Bupati Luwu Utara dan Gadis NF di Antara Tabiat Gumunan dan Sotoy
Beberapa waktu terakhir, lini massa media sosial dipenuhi dengan dua peristiwa ini. Kisah toleran yang dilakukan Ibu Bupati Luwu Utara. Sejatinya itu normal-normal saja, sebuah hal yang biasa, namun karena di tengah keadaan bangsa yang krisis toleransi menjadi luar biasa.
Kisah kedua mengenai pengakuan seorang gadis cilik NF yang mengaku kepada polisi telah membunuh  anak-anak teman bermainnya. Bagus status media sosial Kner Naftalia Kusumawardani. Di mana menyatakan masih terlalu dini mengatakan NF ini begini dan begitu. Toh banyak sudah yang memberikan stempel atau label psikopatlah, kejamlah, anak kog begitu dan begini.
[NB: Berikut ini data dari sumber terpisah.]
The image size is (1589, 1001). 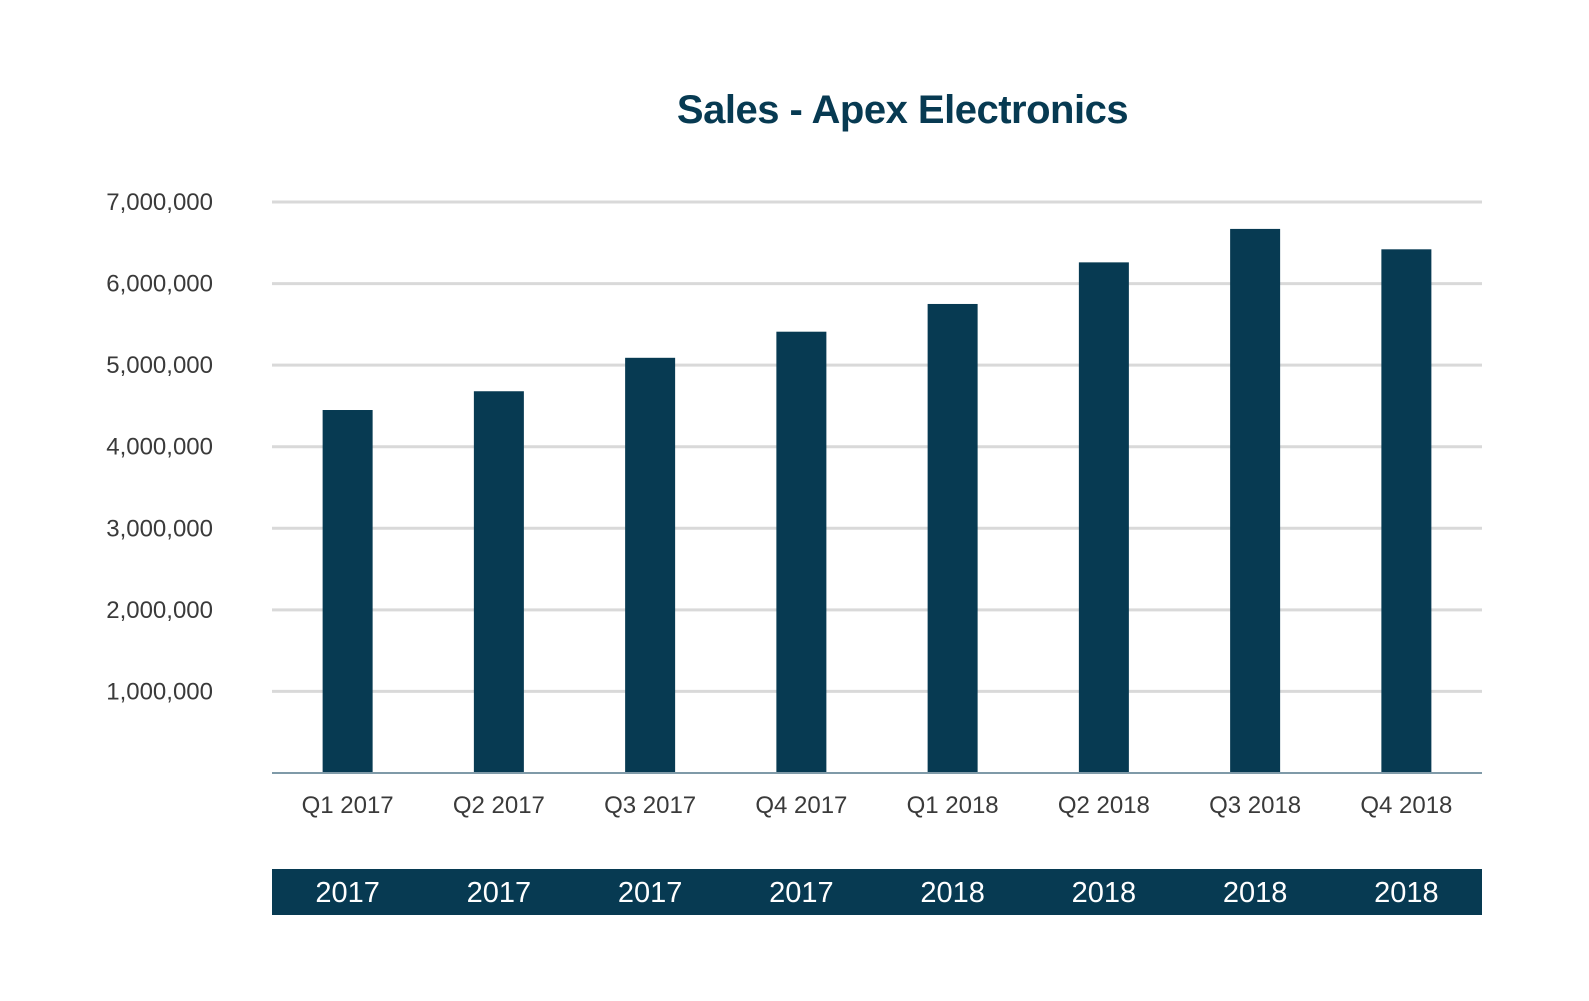 What do you see at coordinates (160, 528) in the screenshot?
I see `y-tick-label: 3,000,000` at bounding box center [160, 528].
Atau keluarganya juga mulai dianalisis yang sayangnya belum tentu demikian.
Masih terlalu dini, ketika itu hanya pengakuan, belum ada bukti lain ia yang membunuh. Pun mengenai dugaan menyiksa binatang, kejam, dan seterusnya. Masih perlu data pendukung dan itu adalah perlu wawancara mendalam oleh ahlinya. Tidak hanya berasal dari pemberitaan.
Kedua hal yang identik. Bagaimana tampilan Bupati Luwu  Utara yang melakukan peletakan batu pertama pembangunan gereja. Bantuan sekian ratus zak, dan itu sebagai seorang kepada daerah kan wajar. Normal dan tidak ada yang aneh atau luar biasa. Kewajiban malah dan salah satu tugas sebagai pemimpin. Tentu bukan dalam arti mengecilkan peran Ibu Bupati yang sangat berani di tengah arus aksi intoleran berani seperti ini.
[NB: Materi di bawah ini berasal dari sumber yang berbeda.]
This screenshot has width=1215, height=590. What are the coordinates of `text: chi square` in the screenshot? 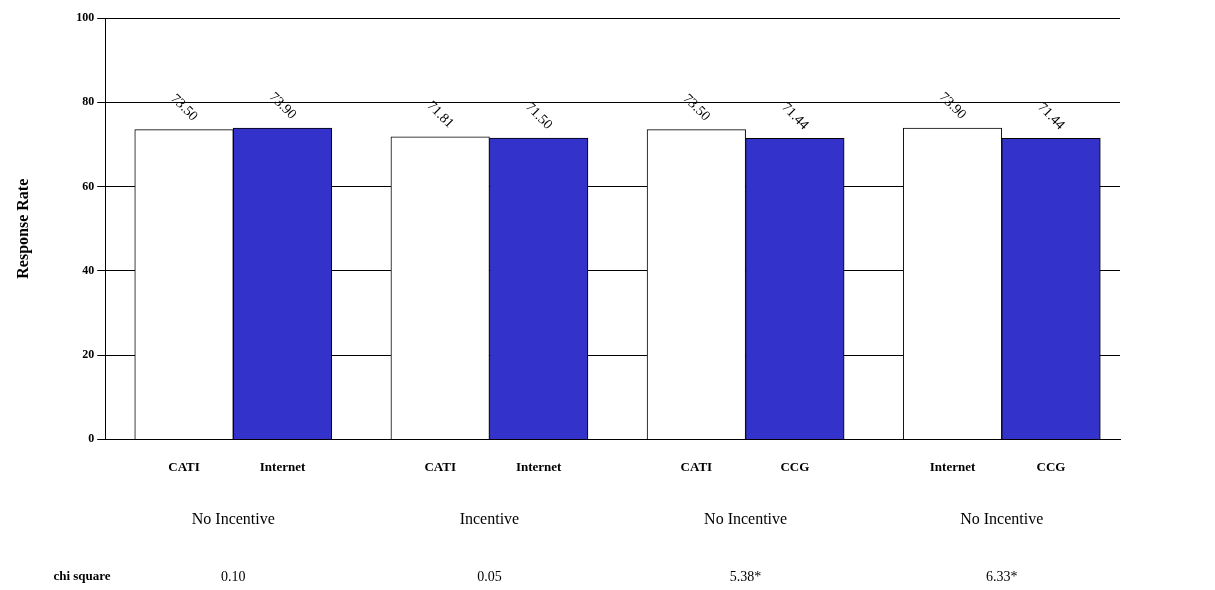 It's located at (82, 576).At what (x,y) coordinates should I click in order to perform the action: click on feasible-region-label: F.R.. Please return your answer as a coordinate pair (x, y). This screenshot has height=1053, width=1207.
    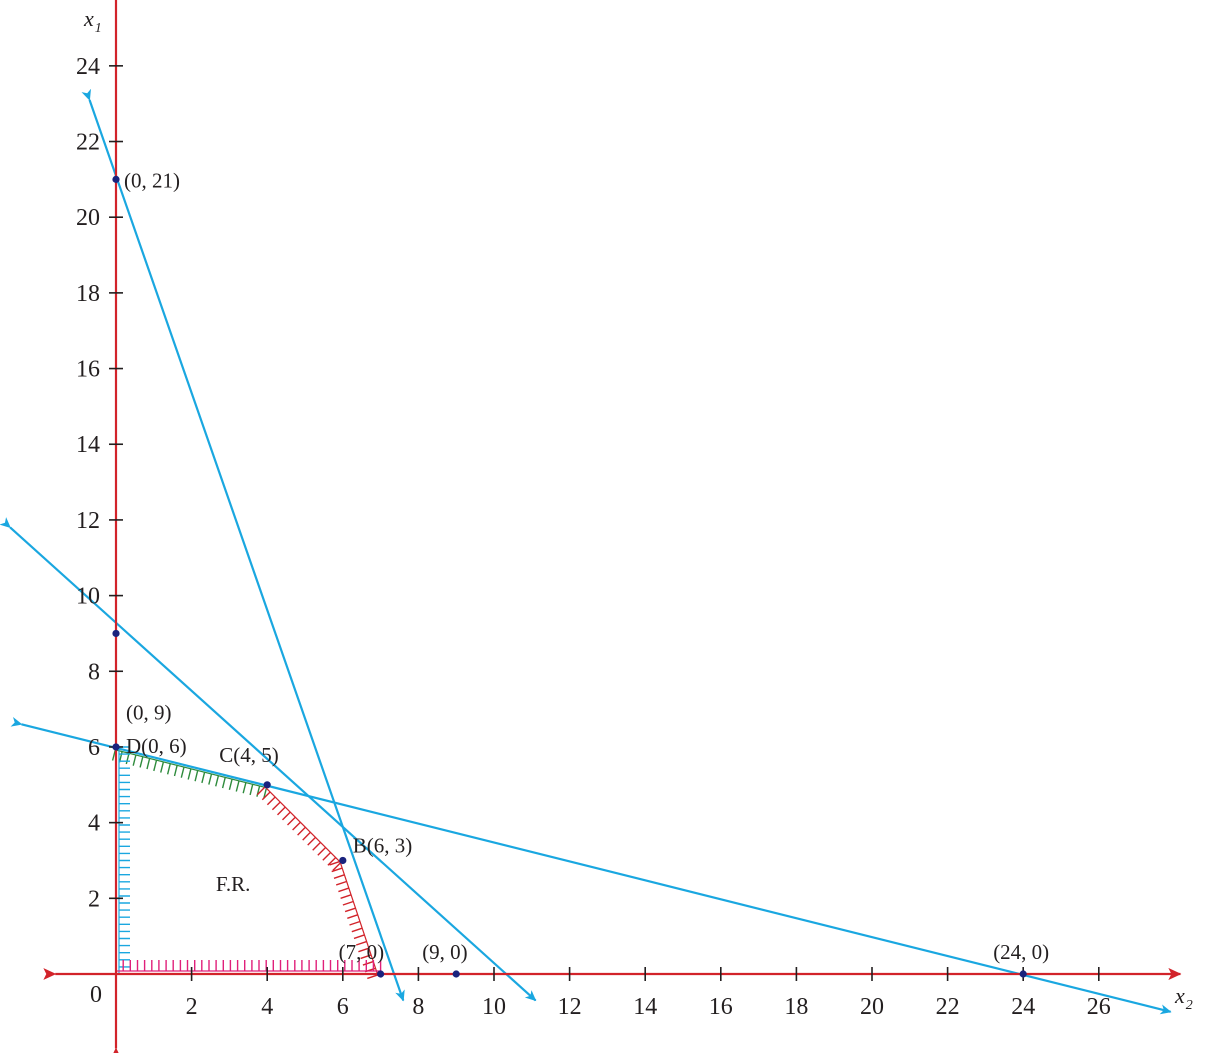
    Looking at the image, I should click on (234, 884).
Yang menjadi bahan permenungan adalah, bahwa demikian mudahnya bangsa ini, terutama pegiat media sosial untuk mudah gumun. Gumunan, ini masih terlalu dini  ketika disebut sebagai calon presiden, pemimpin masa depan, dan seterusnya.
Seolah bangsa ini sudah krisis parah, ada aksi normal sedikit saja sudah heboh. Benar memang negara ini sedang dalam kungkungan aksi intoleransi. Namun tidak buruk-buruk amatlah. Jangan malah menjadi skeptis seperti KPK yang membuat jargon, Jujur itu Hebat. Jujur itu sebuah keharusan  kog bukan kualitas atau prestasi.
Anak bangsa kog gumunan. Perlu ingat nasihat Semar, aja gumunan. Hal yang sangat Indonesia ini dulu. Mengapa sekarang seolah menjadi barang antik yang begitu mengharukan, seolah-olah mukjizat dari langit. Atau hujan usai setahun panas menyengat. Tidak demikian. Memang negara tidak baik-baik saja, namun juga tidak separah itu juga.
Sisi lain, ketika mengomentari gadis NF, seolah sudah ahlinya ahli. Â Benar bahwa ini harus dicermati dengan lebih sungguh-sungguh dan penuh perhatian. Namun ketika menganalisis dan kemudian menyimpulkan seolah si gadis sudah pasti ini dan itu tentu ini lebay dan sotoy.
Kembali, sifat gumunan dan kemudian menjadi gupuh. Seolah sudah menjadi budaya cepat untuk menyimpulkan apa yang bukan bidang dan keahliannya. Peduli dan perhatian itu berbeda dengan menempelkan label dan memberikan simpulan ini dan itu.Â
Mengapa sekarang seolah bangsa ini menjadi bangsa yang gumunan dna gupuh miskin esensi?